Don´t ask, don´t tell». No preguntes, no digas. Así se conocía a la política oficial del Ejército de Estados Unidos respecto a los homosexuales entre 1993 y 2010. Una medida encaminada a sortear la prohibición de que los gais sirviesen en las fuerzas armadas, ya que se consideraba que su orientación sexual era «inaceptable» y suponía un riesgo para «los estándares morales» que debían regir en el ejército. Como si quisieran reeditar esta política, muchos homosexuales rechazan la actitud amanerada de otras personas de su misma orientación sexual, en el convencimiento de que es perjudicial para el colectivo. Esta es, al menos, la conclusión que se extrae de un estudio realizado por Cal Strode para Mental Health Foundation, en el que documenta que un 57% de los homosexuales que reproducen actitudes propias de los heterosexuales consideran que sus colegas afeminados dan «mala reputación» al colectivo homo masculino.
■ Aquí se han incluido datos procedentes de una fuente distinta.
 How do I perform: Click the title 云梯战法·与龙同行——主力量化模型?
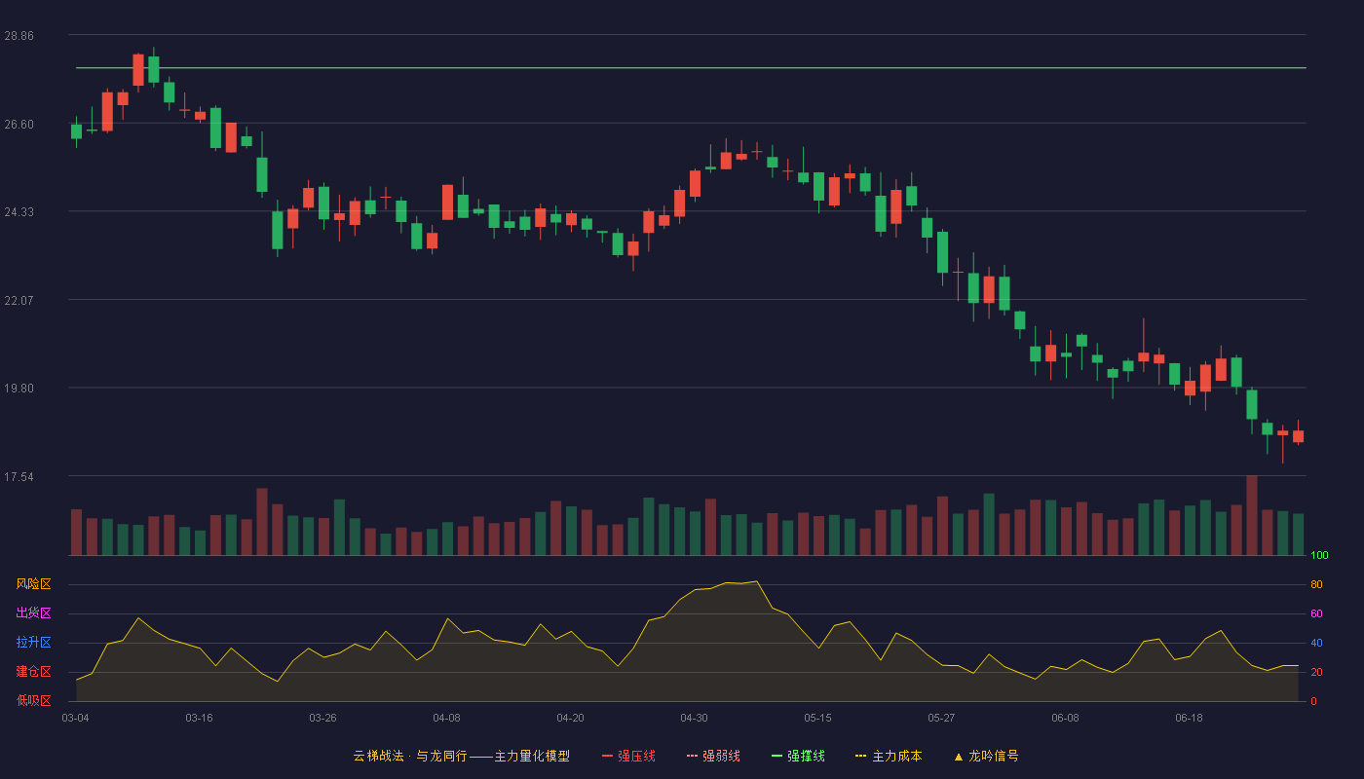[x=461, y=756]
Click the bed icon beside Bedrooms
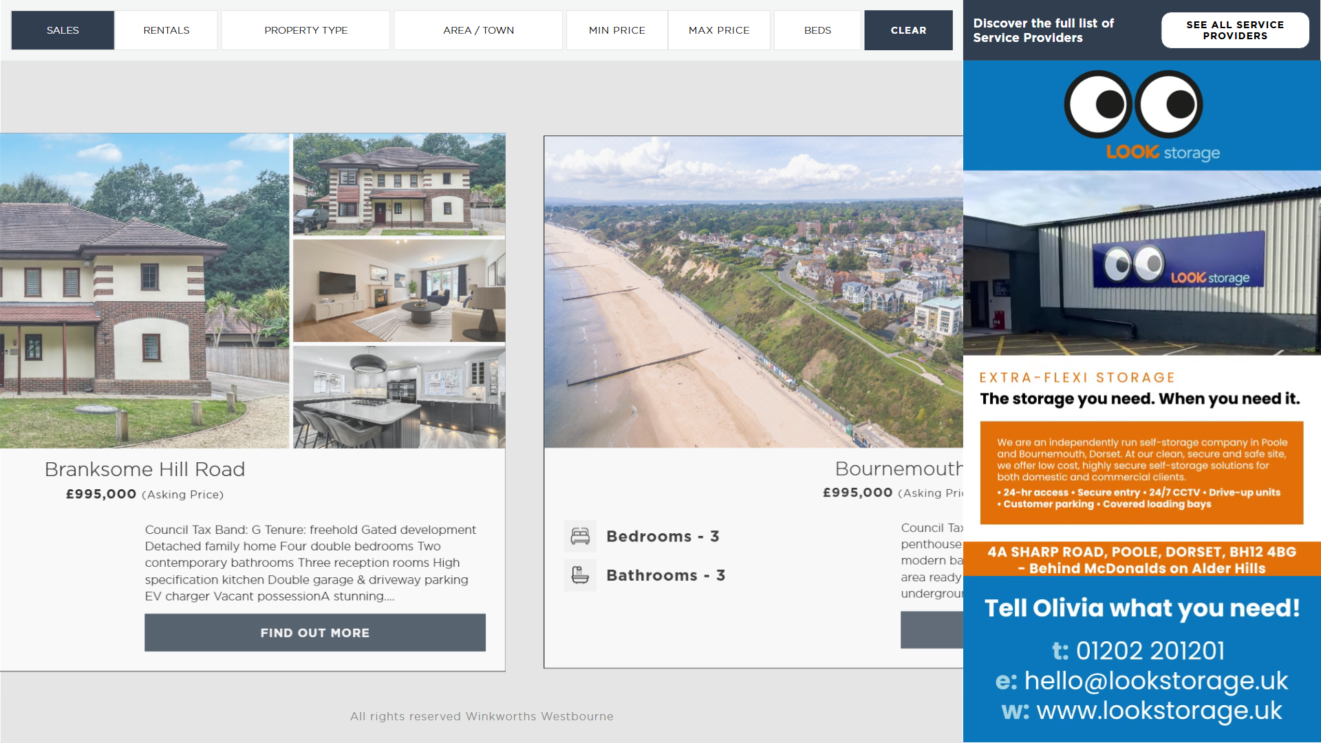 click(x=580, y=536)
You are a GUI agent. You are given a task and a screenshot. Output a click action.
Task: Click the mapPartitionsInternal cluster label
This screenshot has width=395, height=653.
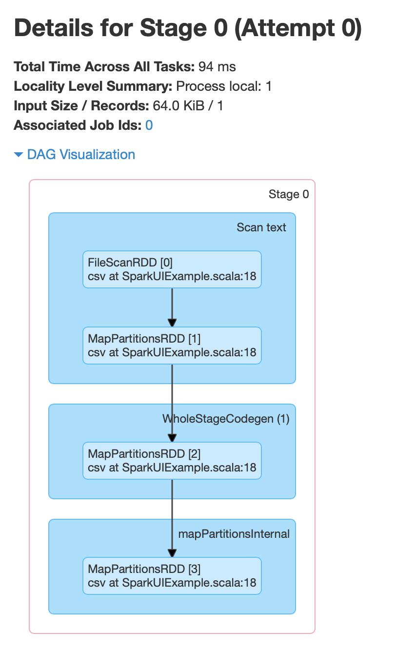point(234,534)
El estudio de Strode, premiado por la Asociación Europea de Investigaciones sobre Relaciones Públicas y Educación (EUPRERA, en sus siglas en inglés), se basa en 280 entrevistas realizadas a homosexuales británicos y californianos. Entre ellas, cobran especial relevancia la de los llamados ´straight acting´, aquellos homosexuales que tienen un comportamiento social incluido en los cánones heterosexuales. Estos son precisamente los que rechazan los comportamientos amanerados, en una actitud que se ha dado en llamar ´plumofobia´.

No es el único dato relevante del estudio. Sólo el 26% de los homosexuales ´straight acting´ aseguran haber sufrido una experiencia homofóbica (frente a un 56% que afirma no haber experimentado nunca una situación similar), y un 35% se identifica más con el colectivo heterosexual que con el homosexual.

Esta discordancia entre los homosexuales cuyo comportamiento se inscribe en los cánones heterosexuales y los que presentan ademanes afeminados se apoya también en un prejuicio, reflejado en la propia denominación anglosajona. El vocablo straight remite a una actitud ´recta, erguida´, incluso ´honesta´, identificada como la heterosexual por oposición al queer, al excéntrico, al raro.

Los resultados del estudio abonan además dos reflexiones. Por un lado, la sumisión social a los cánones heterosexuales, una circunstancia que tiene su reflejo en otra controversia reciente: la que afectó a la británica Hayley McLean y a su hijo, Noah, al que se vetó la participación en una actividad del parque Eurodisney, ´Princesa por un día´, por su condición de varón. Una decisión que, después de que la madre lo denunciase en redes sociales, obligó al parque a rectificar y pedir disculpas por la actitud discriminatoria de sus trabajadores.

Por otro, está la cuestión de la visibilidad de los homosexuales y su encaje en la sociedad. Pese a los evidentes avances que se han registrado contra la discriminación por cuestiones vinculadas a la orientación sexual de las personas, el reconocimiento social del colectivo gay y su propia autoconsciencia, la famosa ´salida del armario´, es aún una meta por alcanzar. Vencer la incomodidad, entre algunos homosexuales y heterosexuales, a que se visibilice la homosexualidad. Quizás por eso muchos opten por asumir aquella política del ejército estadounidense: «No preguntes, no digas».